_Source data_
—————

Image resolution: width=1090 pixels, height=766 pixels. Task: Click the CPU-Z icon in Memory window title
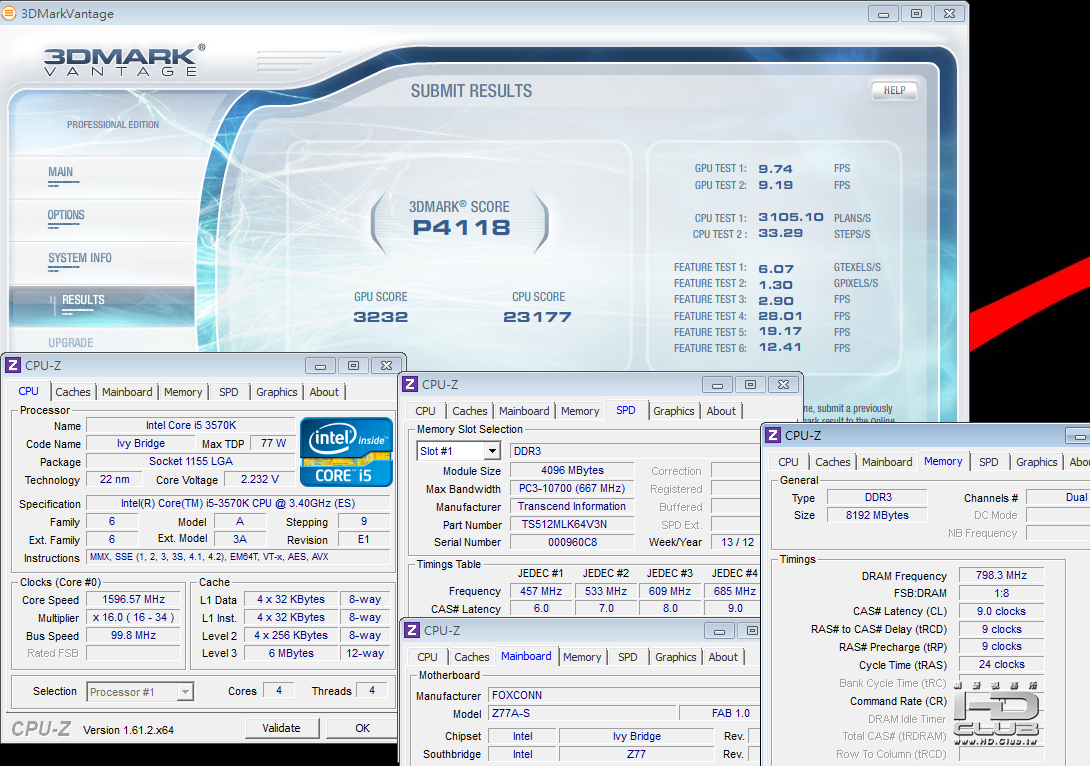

—————

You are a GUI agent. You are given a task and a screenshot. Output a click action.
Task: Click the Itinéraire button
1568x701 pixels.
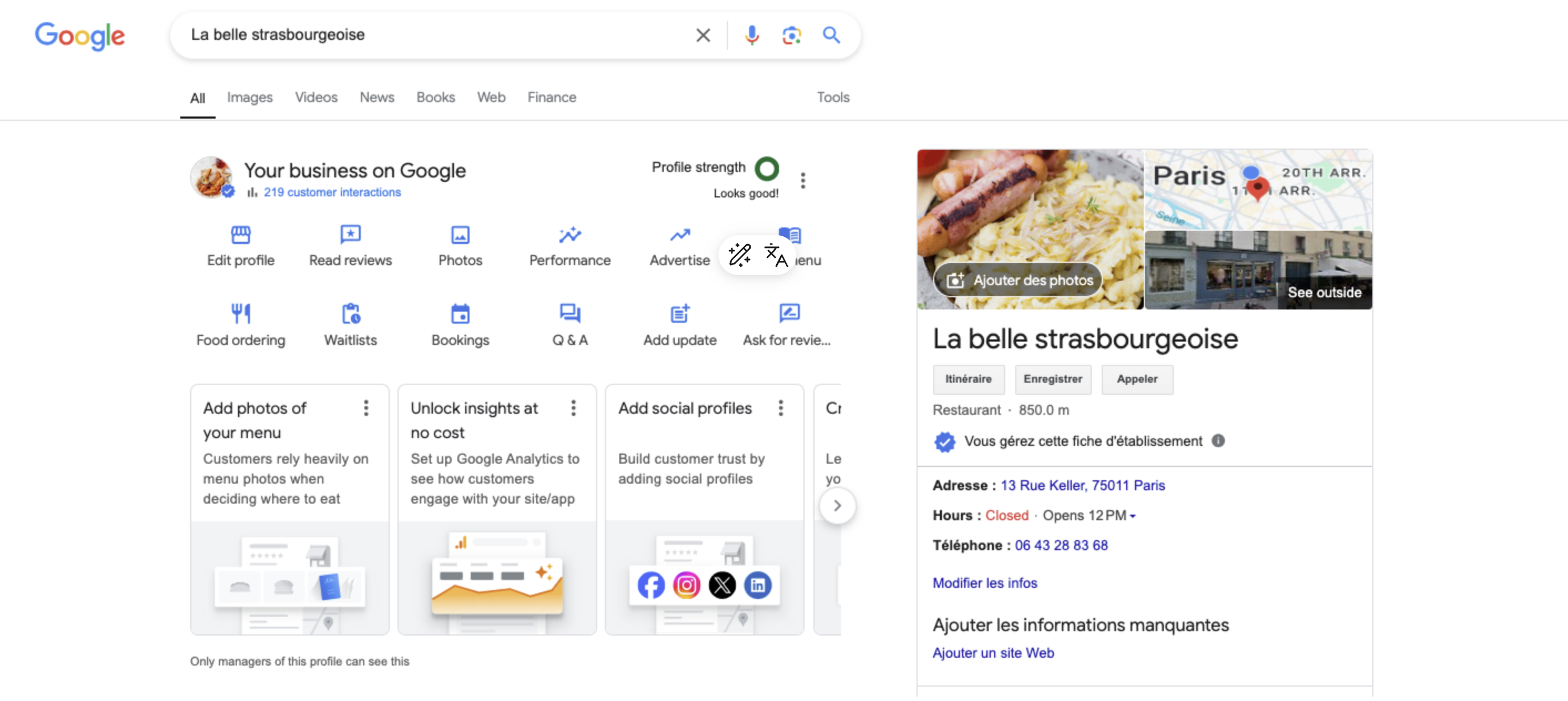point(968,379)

—————

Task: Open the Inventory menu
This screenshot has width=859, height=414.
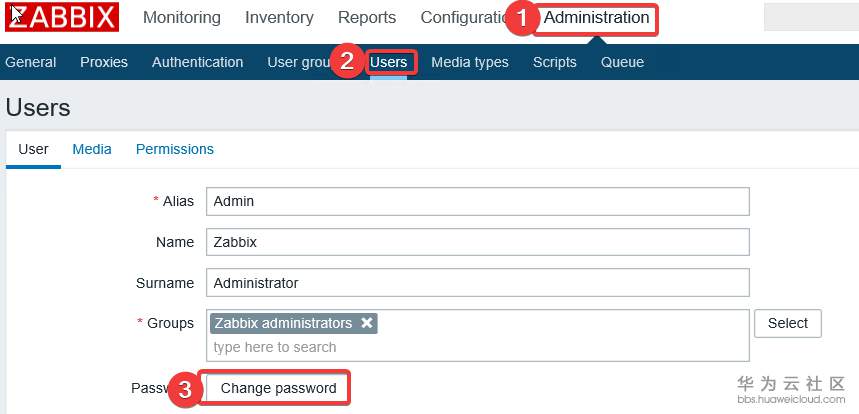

—————

Rescale the records above from the line containing "You are a GUI" through the line containing "point(968,379)", both included. Reproduce only those lines, requests and all, with every coordinate in the answers multiplied by 1.4 and rounded to a whole number (halves up), and leave out the pictures.

_Output for this exercise_
You are a GUI agent. You are given a task and a screenshot. Output a click action.
Task: Click the Itinéraire button
1568x701 pixels.
point(1355,531)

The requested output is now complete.